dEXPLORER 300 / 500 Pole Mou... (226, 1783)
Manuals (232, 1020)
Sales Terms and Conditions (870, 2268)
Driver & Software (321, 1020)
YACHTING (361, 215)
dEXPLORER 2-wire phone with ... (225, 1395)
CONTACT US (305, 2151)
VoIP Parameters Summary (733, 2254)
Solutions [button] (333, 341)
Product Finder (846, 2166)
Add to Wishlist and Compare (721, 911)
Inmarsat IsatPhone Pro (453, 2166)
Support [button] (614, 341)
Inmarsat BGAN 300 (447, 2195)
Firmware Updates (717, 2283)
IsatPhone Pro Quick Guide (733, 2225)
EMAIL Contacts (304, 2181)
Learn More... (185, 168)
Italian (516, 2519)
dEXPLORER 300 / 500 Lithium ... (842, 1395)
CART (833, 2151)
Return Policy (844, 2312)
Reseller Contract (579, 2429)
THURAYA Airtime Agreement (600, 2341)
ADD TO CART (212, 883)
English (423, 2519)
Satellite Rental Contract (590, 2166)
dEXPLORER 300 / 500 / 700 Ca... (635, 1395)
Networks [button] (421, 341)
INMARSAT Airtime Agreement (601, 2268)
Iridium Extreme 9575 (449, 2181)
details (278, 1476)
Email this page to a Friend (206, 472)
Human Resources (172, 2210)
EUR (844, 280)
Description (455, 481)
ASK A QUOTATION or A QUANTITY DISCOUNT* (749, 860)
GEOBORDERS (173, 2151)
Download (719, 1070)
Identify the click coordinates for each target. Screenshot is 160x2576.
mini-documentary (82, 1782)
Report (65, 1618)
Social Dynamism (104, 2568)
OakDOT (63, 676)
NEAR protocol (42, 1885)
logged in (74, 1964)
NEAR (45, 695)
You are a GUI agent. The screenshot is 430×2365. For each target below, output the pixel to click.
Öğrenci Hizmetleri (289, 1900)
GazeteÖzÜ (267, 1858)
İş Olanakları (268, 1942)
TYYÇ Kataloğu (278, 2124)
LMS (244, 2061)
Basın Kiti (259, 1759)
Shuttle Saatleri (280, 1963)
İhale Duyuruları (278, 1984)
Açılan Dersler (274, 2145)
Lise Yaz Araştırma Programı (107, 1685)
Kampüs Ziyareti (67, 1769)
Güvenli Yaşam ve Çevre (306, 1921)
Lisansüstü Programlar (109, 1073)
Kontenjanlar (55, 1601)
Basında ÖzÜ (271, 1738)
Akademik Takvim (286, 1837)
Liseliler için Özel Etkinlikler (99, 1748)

→ HOW TO COMPLETE THIS TASK:
Write out the listing again. Keep every character the same.

→ RESPONSE:
dEXPLORER 300 / 500 Pole Mou... (226, 1783)
Manuals (232, 1020)
Sales Terms and Conditions (870, 2268)
Driver & Software (321, 1020)
YACHTING (361, 215)
dEXPLORER 2-wire phone with ... (225, 1395)
CONTACT US (305, 2151)
VoIP Parameters Summary (733, 2254)
Solutions [button] (333, 341)
Product Finder (846, 2166)
Add to Wishlist and Compare (721, 911)
Inmarsat IsatPhone Pro (453, 2166)
Support [button] (614, 341)
Inmarsat BGAN 300 (447, 2195)
Firmware Updates (717, 2283)
IsatPhone Pro Quick Guide (733, 2225)
EMAIL Contacts (304, 2181)
Learn More... (185, 168)
Italian (516, 2519)
dEXPLORER 300 / 500 Lithium ... (842, 1395)
CART (833, 2151)
Return Policy (844, 2312)
Reseller Contract (579, 2429)
THURAYA Airtime Agreement (600, 2341)
ADD TO CART (212, 883)
English (423, 2519)
Satellite Rental Contract (590, 2166)
dEXPLORER 300 / 500 / 700 Ca... (635, 1395)
Networks [button] (421, 341)
INMARSAT Airtime Agreement (601, 2268)
Iridium Extreme 9575 (449, 2181)
details (278, 1476)
Email this page to a Friend (206, 472)
Human Resources (172, 2210)
EUR (844, 280)
Description (455, 481)
ASK A QUOTATION or A QUANTITY DISCOUNT* (749, 860)
GEOBORDERS (173, 2151)
Download (719, 1070)
Identify the click coordinates for each target. Screenshot is 160x2576.
mini-documentary (82, 1782)
Report (65, 1618)
Social Dynamism (104, 2568)
OakDOT (63, 676)
NEAR protocol (42, 1885)
logged in (74, 1964)
NEAR (45, 695)
You are a GUI agent. The screenshot is 430×2365. For each target below, output the pixel to click.
Öğrenci Hizmetleri (289, 1900)
GazeteÖzÜ (267, 1858)
İş Olanakları (268, 1942)
TYYÇ Kataloğu (278, 2124)
LMS (244, 2061)
Basın Kiti (259, 1759)
Shuttle Saatleri (280, 1963)
İhale Duyuruları (278, 1984)
Açılan Dersler (274, 2145)
Lise Yaz Araştırma Programı (107, 1685)
Kampüs Ziyareti (67, 1769)
Güvenli Yaşam ve Çevre (306, 1921)
Lisansüstü Programlar (109, 1073)
Kontenjanlar (55, 1601)
Basında ÖzÜ (271, 1738)
Akademik Takvim (286, 1837)
Liseliler için Özel Etkinlikler (99, 1748)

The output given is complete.